Vai tudo ao monte e em cima dos que vão atrás. Quando temos entre os quinze e os vinte e tais anos, levar uma ou duas grades ao colo durante 4 horas é mais fácil que pegar no comando da TV para mudar de canal depois dos 30. Com tudo aquilo que já vai no carro, sobra um restinho de espaço para oxigénio e o resto é preenchido por aquela tesaneira de estar vivo. E com tesão mesmo, que quando temos aquela idade “até o vento nos dá tesão”, já dizia um senhor muito antigo vizinho do meu amigo Pedro.

Chegar ao parque de campismo do recinto. Já não há lugar à sombra? ‘Sa foda. Dormir é sobrevalorizado. O que importa é que já cá estamos! Lindo! Abre essa! E abre-se a primeira lata nos tempos em que o vidro não podia entrar no campismo. Lembram-se? Chegar aos seguranças e estar ali de lado a despejar aquela gosma das salsichas, que é a mesma que é usada para  converter fetos com malformações congénitas em Museus da Ciência.

Mas tudo é bonito naqueles anos. Há uma bubadeira coletiva de cerveja cara, gin tónico quente e vodka felicidade que dura a semana toda. Somos imunes ao cansaço, as ressacas são curadas à base de atum e cerveja — e assim sucessivamente — até ao abraço de despedida e o trocar de números com a gatinha do acampamento ao lado, mas que provavelmente não vai dar em nada porque as SMS’s ainda são caríssimas. É tudo bonito, é tudo fácil.

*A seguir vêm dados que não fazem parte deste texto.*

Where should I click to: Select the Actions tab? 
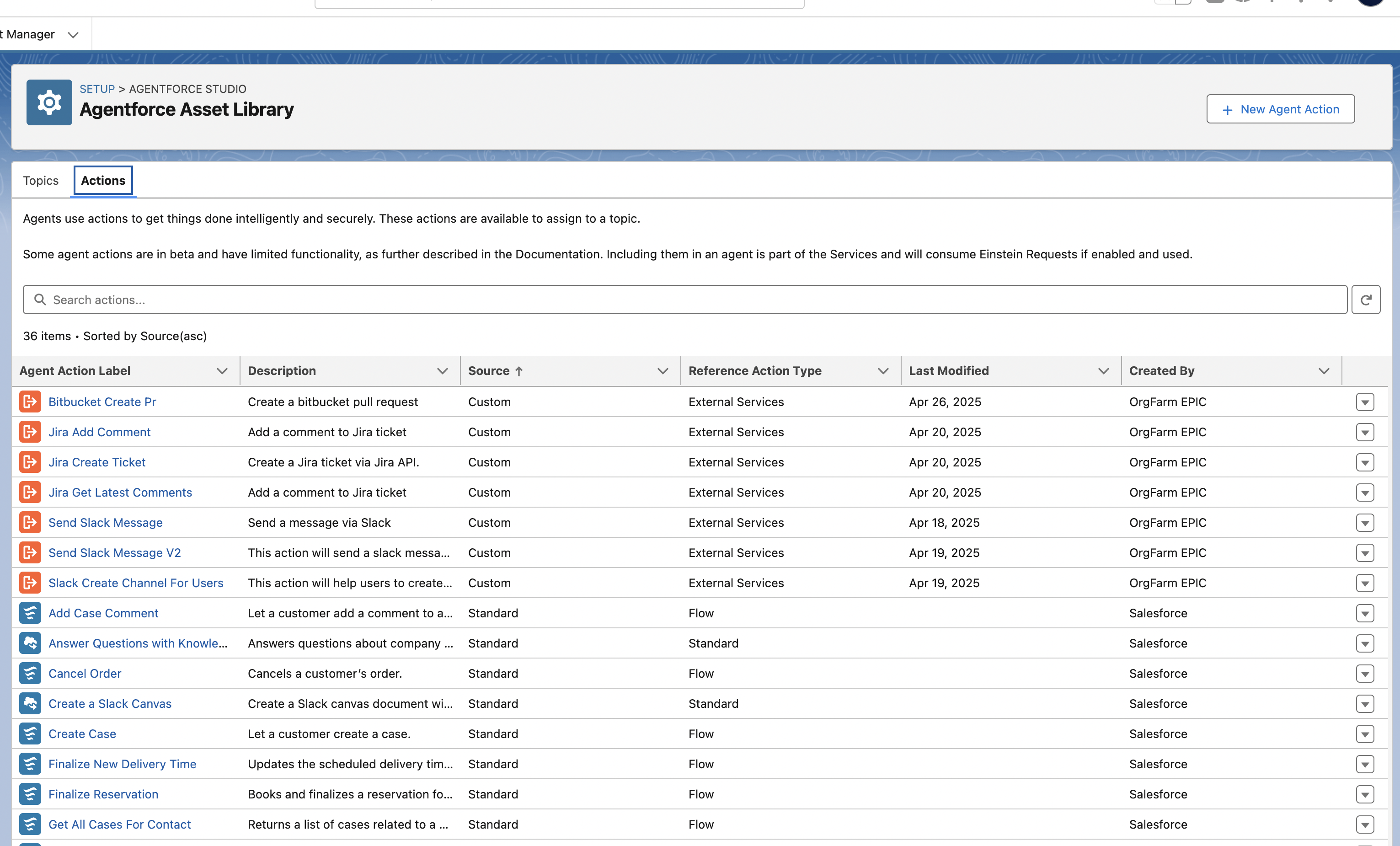click(x=103, y=181)
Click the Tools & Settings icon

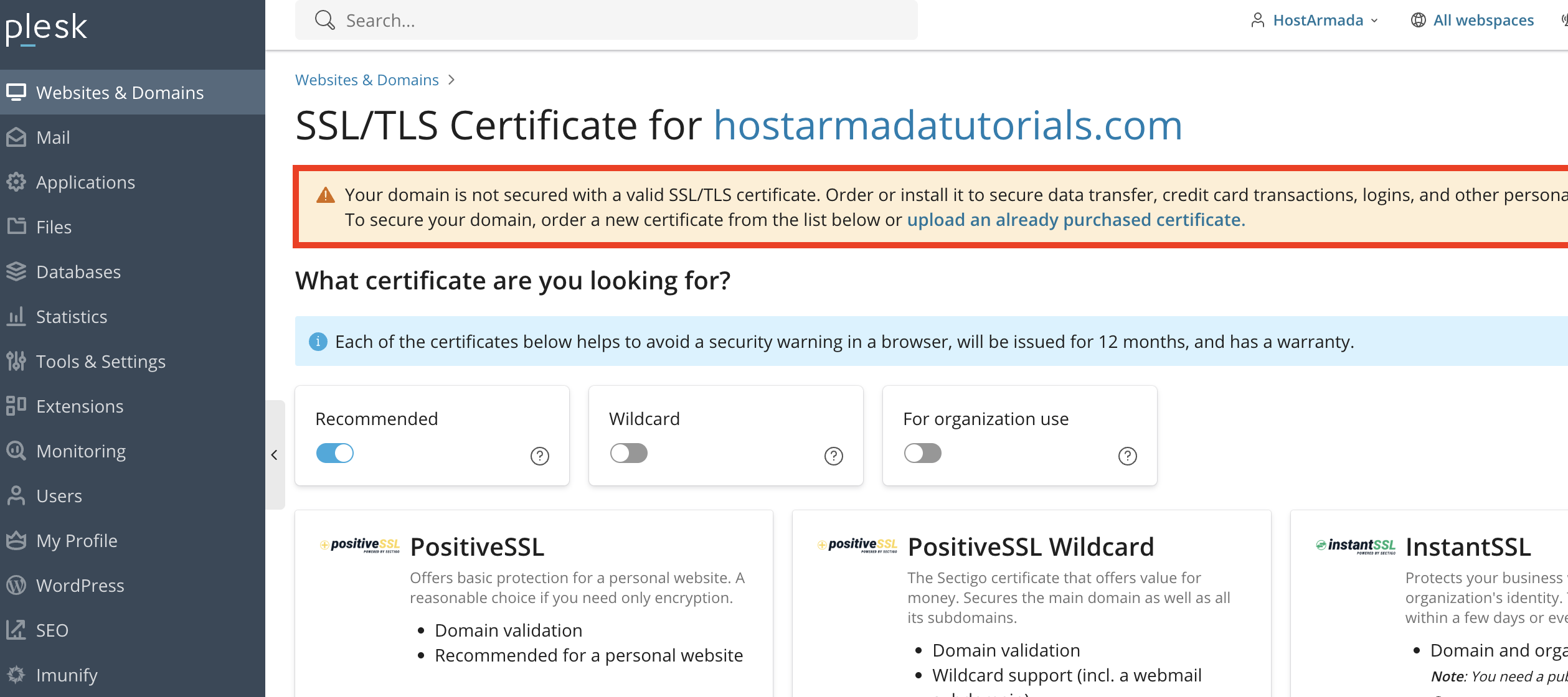(x=16, y=361)
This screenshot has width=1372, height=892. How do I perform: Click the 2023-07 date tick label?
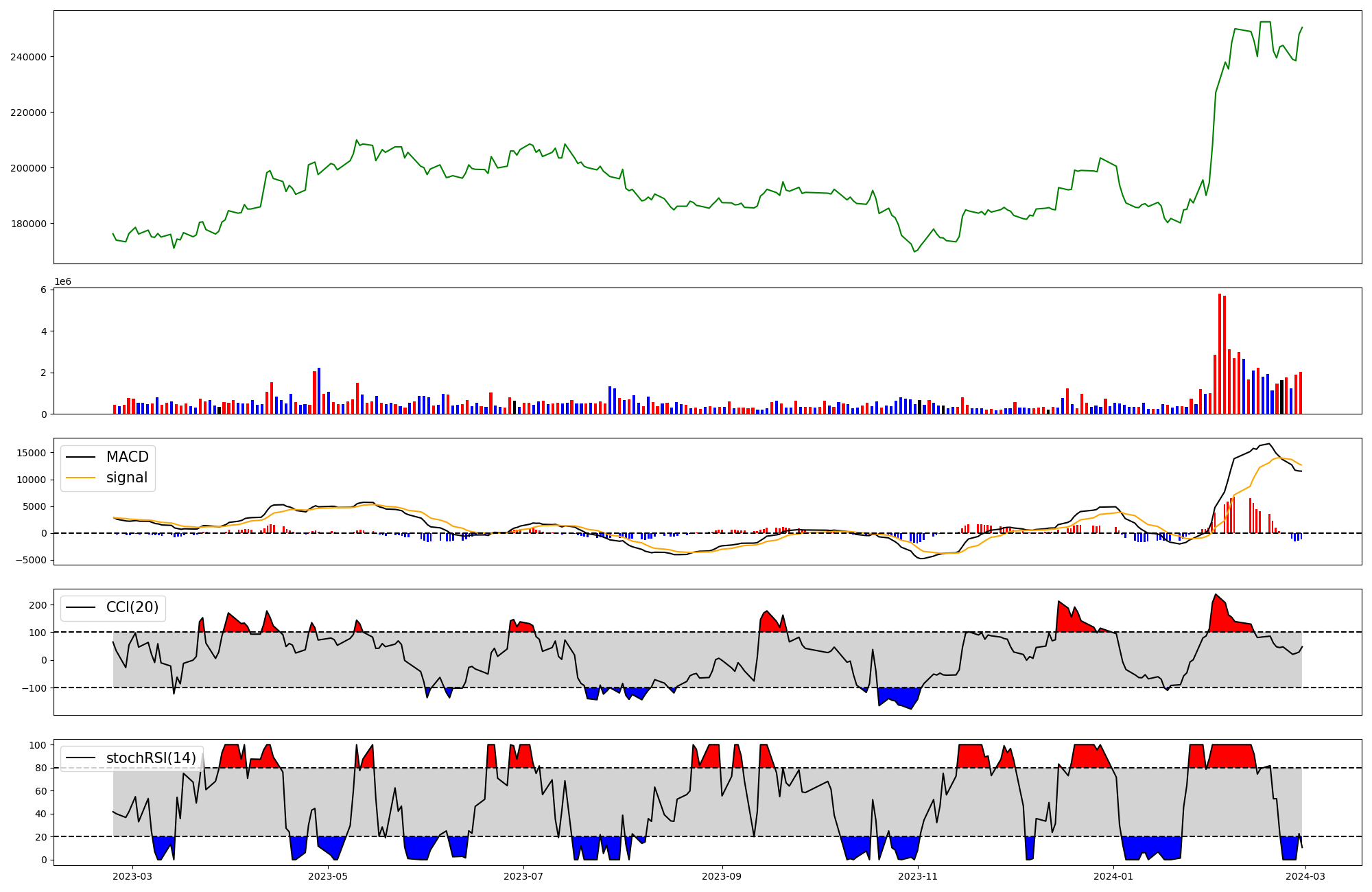(523, 876)

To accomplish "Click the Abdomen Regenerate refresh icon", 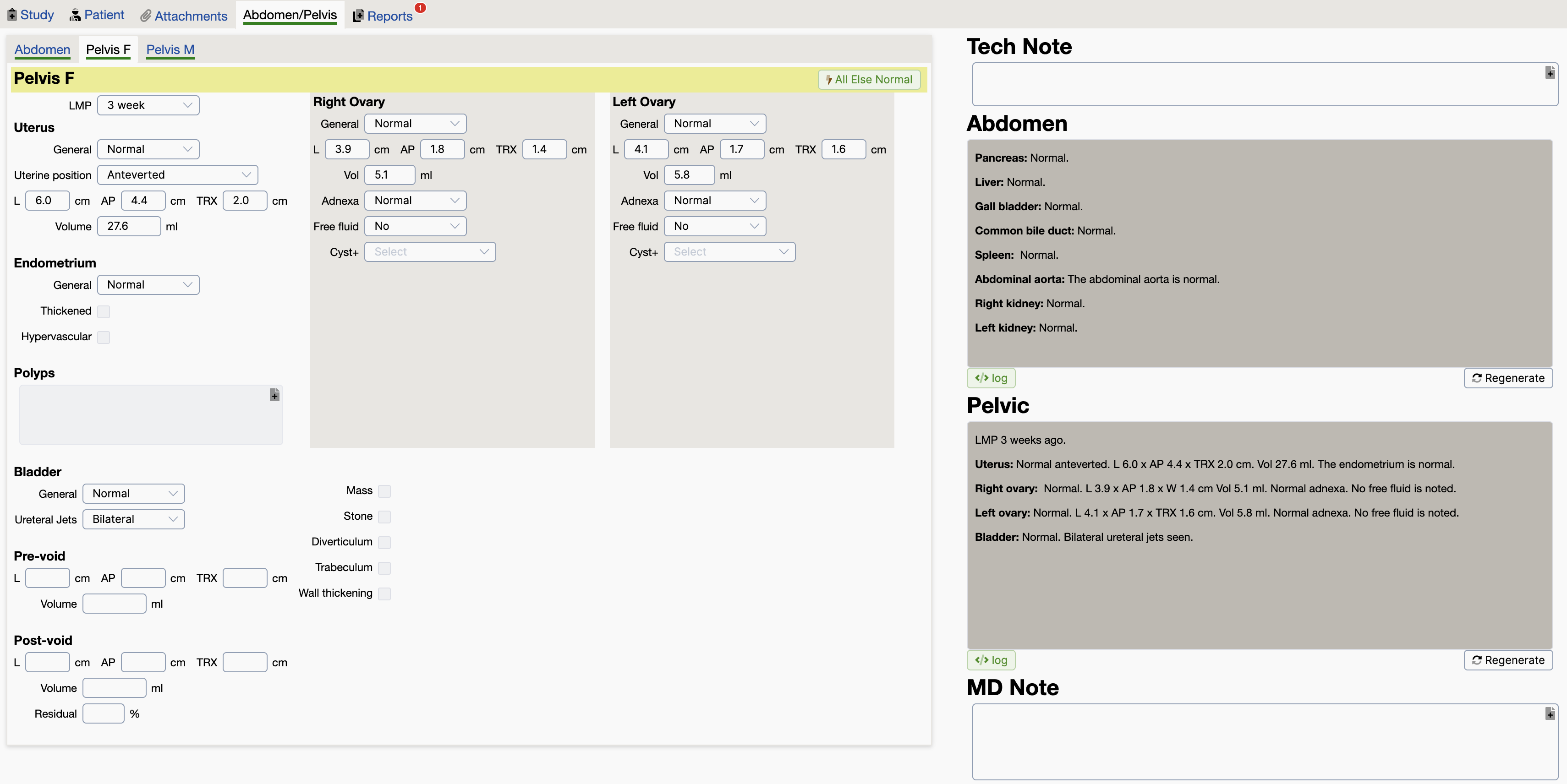I will 1476,378.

Passar horas a cantar e dançar nos concertos, beber o mundo inteiro como se fôssemos novos — e somos, e éramos, talvez seremos. Tropeçar em corpos e tendas à hora a que os pais estão a acordar, tapar-nos com tudo o que podemos porque está frio, para duas horas depois estarmos a acordar com o sol na tenda, a arfar como cães no deserto, todos suadões e pegajosos, e ainda abrir a tenda e tentar dormir mais meia horinha com a cabeça de fora a arejar, numa luta inglória que já só pede aquele banho frio em comunhão com tantos desconhecidos.

Já passou. Agora vim para Paredes de Coura, até com alguns amigos com quem já acampava na altura, para uma casinha com piscina, banho quente, camas boas e roupa lavada. Já dei para esse peditório de andar com pó até às virilhas e dormir em cima de calhaus que na altura parecia massagens com pedras quentes.

Não tenho saudades de viver os festivais assim, mas sei que já bebi tudo o que tinha para viver.

Sugestões mais ou menos culturais que, no caso de não valerem a pena, vos permitem vir insultar-me e cobrar-me uma jola:

- Arcade Fire: Hoje em Paredes de Coura. Duvido muito que seja menos do que incrível.

- Sexus: Livro de Henry Miller. Ainda não acabei, mas estou a gostar muito da forma crua e despretensiosa como fala da sua vida boémia e algo errática.